So, Tuesday morning we start to arise from our self-imposed slumber. The move from level 4 down to level 3 gives us the much-vaunted option of “Level Four plus KFC”, but this does give us a much wider range of nosh than just bits of chicken and gravy.

Ironically of course, the “Wellington on a Plate for Takeaway or Delivery” website doesn’t list KFC as one of their options for food, being as they don’t classify it as food in the first place. But I’m sure that if they can open, then indeed they will. Lots of places are open – including a healthy string of places down Cuba St and up Courtenay Place, and especially including my favourite: the Greek Food truck where I can close my eyes and pretend that I’m back in Syntagma Square. Not rioting, but just absorbing the Greek sunshine. Somehow though, Greek food is always spicier in Greece.

There is also a good dose of Pizza places, including Pomodoro, which means that life is no longer such a scary thing. I’m super hopeful. Pizza, of course, is always better in Italy, but Pomodoro is close enough. And 60 is going to get Logan Brown takeaways for him and his missus, which sounds like a damn good way to repair any relationship that may have been sorely tested by 5 weeks of level 4 lockdown. Not saying that’s you 60, but just anyone out there that is feeling a little cooped up.

I’ve found it rather interesting over the past few days, on hearing that Uber Eats were clipping the ticket of the restaurants by up to 35%, which just sounds appalling. Stuart Gardyne, if you’re still out there, I’m with you on this one: in this case, yes, Uber are indeed evil. Curiously, or bizarrely, WREDA are paying $10 per delivery to the restaurants – even to Uber Eats – seems a roundabout way of doing things, and bloody expensive to someone. But hopefully it stops our eateries from going broke in the mean time.
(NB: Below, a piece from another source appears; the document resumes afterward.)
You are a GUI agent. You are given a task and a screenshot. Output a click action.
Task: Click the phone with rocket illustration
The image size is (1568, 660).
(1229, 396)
I’m loving the lock-down myself though, so probably won’t be partaking much. I’m finding it such a productive time, with back catalogues of movies to be watched, things to be painted, recipes to be trialled, stories to be written, architecture to be designed, along with websites to be watched and radios to be listened. Somehow I’ve lost the appetite for regular eating out, and my diet of home-grown spaghetti straight from the spaghetti tree and Wattie’s tomato soup has blossomed into something else.
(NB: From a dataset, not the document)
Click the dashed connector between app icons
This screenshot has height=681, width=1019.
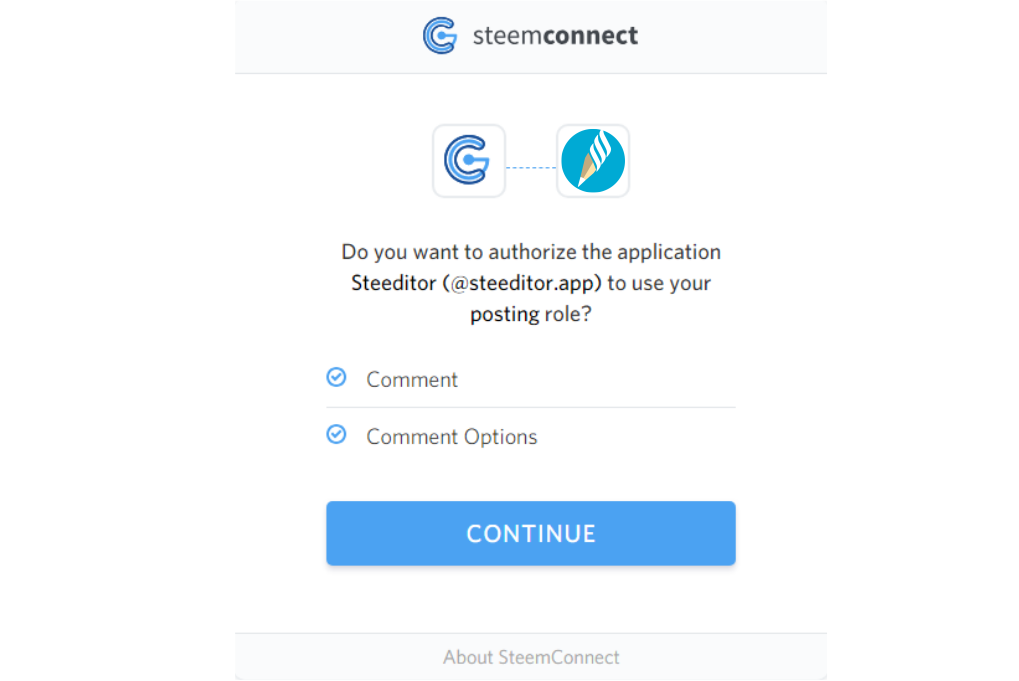coord(531,167)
I may be alone here, but I can see this stupid virus thing as having some potential really good outcomes for New Zealand. If we have truly managed to Eliminate the virus, then we and the Cook Islands will be amongst the very few places that have. Other countries may be doing well, such as Vietnam, but again: the virus can just walk in over the border. But not here. As we speak (ie as I write) the mighty nation of Spain, having had 20,000 people dead from it, is tempting fate by going back to a gradual opening of their front doors. Sadly, that is bound to be an almost solid definite mistake, as the virus is still there and deaths will rebound in a few weeks time. This may go on until all the old people in the country are dead…

But we may have a different option to pursue. Imagine if all the films and TV shows around the world are shut down for months yet, while our industry keeps going? Imagine the world all watching a kiwi version of Netflix, with the only new content available that isn’t recycled YouTube clips! Imagine NZ being a centre of virus-free manufacturing – of just about anything! Even James bloody Cameron could finish his awful Avatar films and release them online, thereby releasing Sir PJ to get on with life and do something more interesting other than just booking out sound stages to wealthy yanks. More Hobbits anyone?

Imagine if all the schools around the world are still stuck in a Covid world, trying to teach online, while NZ schools are the only ones left that could teach in person instead of online? Imagine if we could have all the concerts and parties and broadcast them to the world, and all the Americans could do is watch them online – or congregate and die?! Imagine if everyone wanted to come here and we could just sit back, fold our arms, and say No! Buy the video instead!